The Eaton's Ninth Floor Restaurant (known as "The Ninth Floor" or "Le 9e") is an endangered Art deco landmark in Montreal, Quebec, Canada. It ceased operation in 1999 after 68 years, and not been open to the public since. This restaurant is a registered historical site.

History
Lady Eaton, the wife of the multi-millionaire owner of the Eaton's department stores, gave her interpretation of "class and style" to the major Eaton's stores. In 1925 Eaton's purchased the three storey Goodwin building located at 677 Saint Catherine Street West and commissioned architects Ross & MacDonald to build it up to six storeys in 1927. The top three floors were added in 1930–31. On January 26, 1931 Lady Eaton opened a large art deco restaurant on the 9th floor of the building. The restaurant was designed by architect Jacques Carlu and the floor to ceiling mural at the back of the restaurant was created by his wife Natacha Carlu.

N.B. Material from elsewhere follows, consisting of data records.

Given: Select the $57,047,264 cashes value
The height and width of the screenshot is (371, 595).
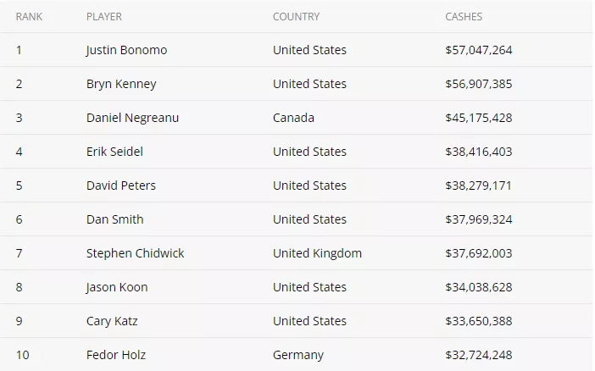Looking at the screenshot, I should coord(479,50).
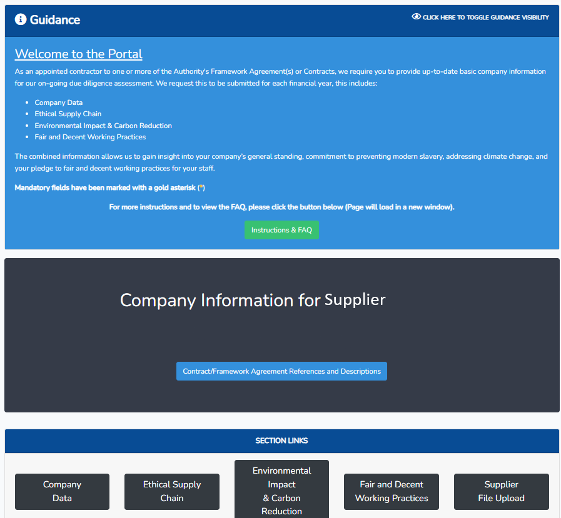Open the Instructions & FAQ page
This screenshot has height=518, width=561.
pyautogui.click(x=281, y=230)
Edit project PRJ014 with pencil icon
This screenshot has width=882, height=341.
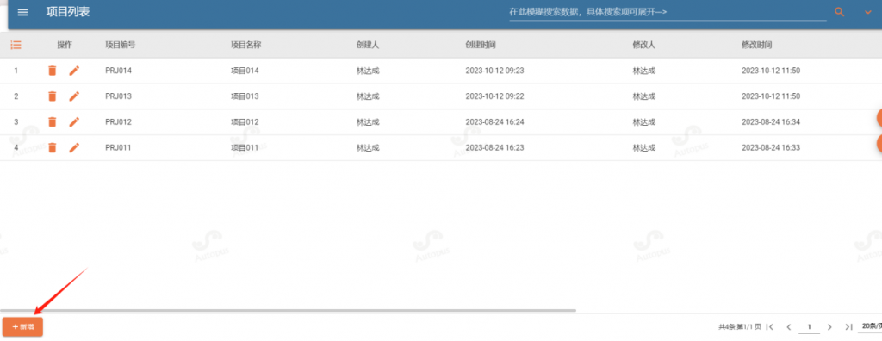[x=74, y=71]
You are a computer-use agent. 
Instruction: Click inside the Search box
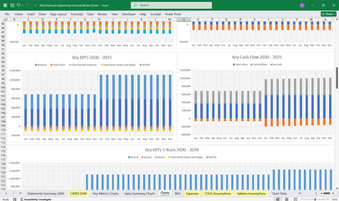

It was patterned on dining hall of the transatlantic liner Ile de France. The 9th floor corridor between the elevators and restaurant is also in the art deco style.

The waitresses and loyal customers of the restaurant were the subject of a 1998 National Film Board of Canada documentary, Les Dames du 9e (The Ladies of the 9th).

Closure
Shortly following Eaton's bankruptcy, the restaurant closed on October 14, 1999. A bagpiper played "Amazing Grace" to mark its end. After remaining vacant, the 9th floor restaurant was given heritage status by the Québec government. Plans for bringing the restaurant up to modern safety standards were drawn up by Fournier, Gersovitz, Moss et associés but never implemented.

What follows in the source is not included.